At hall number 44 on the Egyptian Museum's first floor, a temporary exhibition telling the story behind a collection of recuperated stolen and illegally smuggled artefacts will open on Thursday.

The exhibition opens on the tenth annual Archeologists Day, a celebration organised by the antiquities ministry.

The exhibition is also being held to highlight the efforts made by the ministry to protect Egypt's heritage and in recovering stolen artefacts that were smuggled out of the country following the January 2011 uprising.

Minister of Antiquities Mamdouh Eldamaty told Ahram Online that the exhibition will put on show a collection of 226 objects from different eras of Egyptian civilizations that have been recovered from France, England, Denmark, Germany and the United States in 2014 and 2015.

"This is the fourth exhibition of its kind," Eldamaty said.

The exhibition will last until the end of November.

The General Supervisor of the Egyptian Museum Khaled El-Enany also told Ahram Online that the ministry succeeded in recovering 722 artefacts.

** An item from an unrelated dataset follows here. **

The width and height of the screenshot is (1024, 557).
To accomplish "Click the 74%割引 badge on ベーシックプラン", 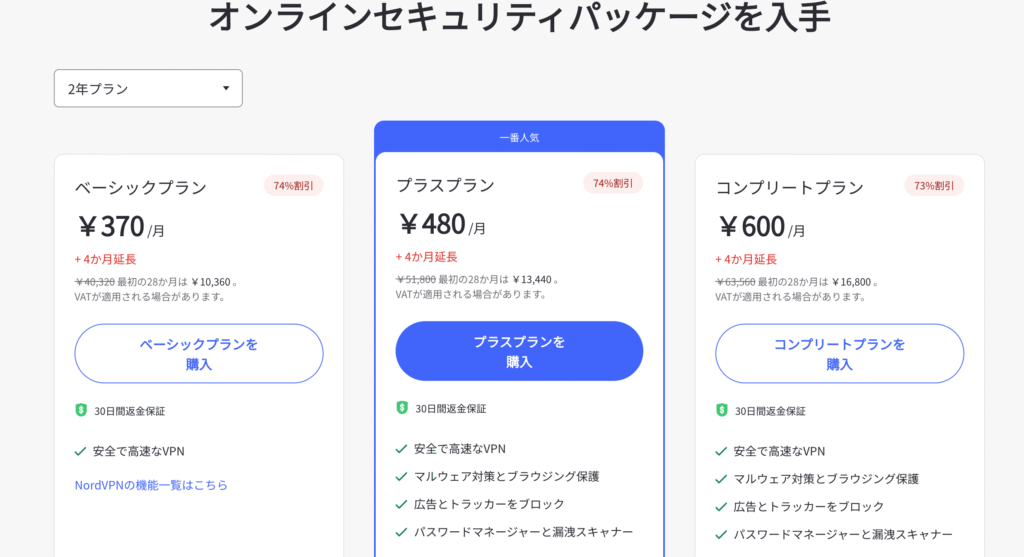I will (x=294, y=185).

50 were returned to Egypt in 2015, while the rest were returned in 2014.

El-Enany continued to say that Egypt proved its possession of 36 stolen and illegally smuggled objects to Spain and 122 to the United States.

Among them were three sarcophagi of an ancient Egyptian woman named Shesibemtisher, a coffin of a Graeco-Roman nobleman, 99 coins and five statuettes carved in stone.

El-Nany added that the ministry succeeded in stopping the sale of a unique ancient Egyptian statue that was on show in an auction hall in Germany in June, as well as a collection of 46 beads carved in faience that were on display in a jewelry exhibition in Berlin.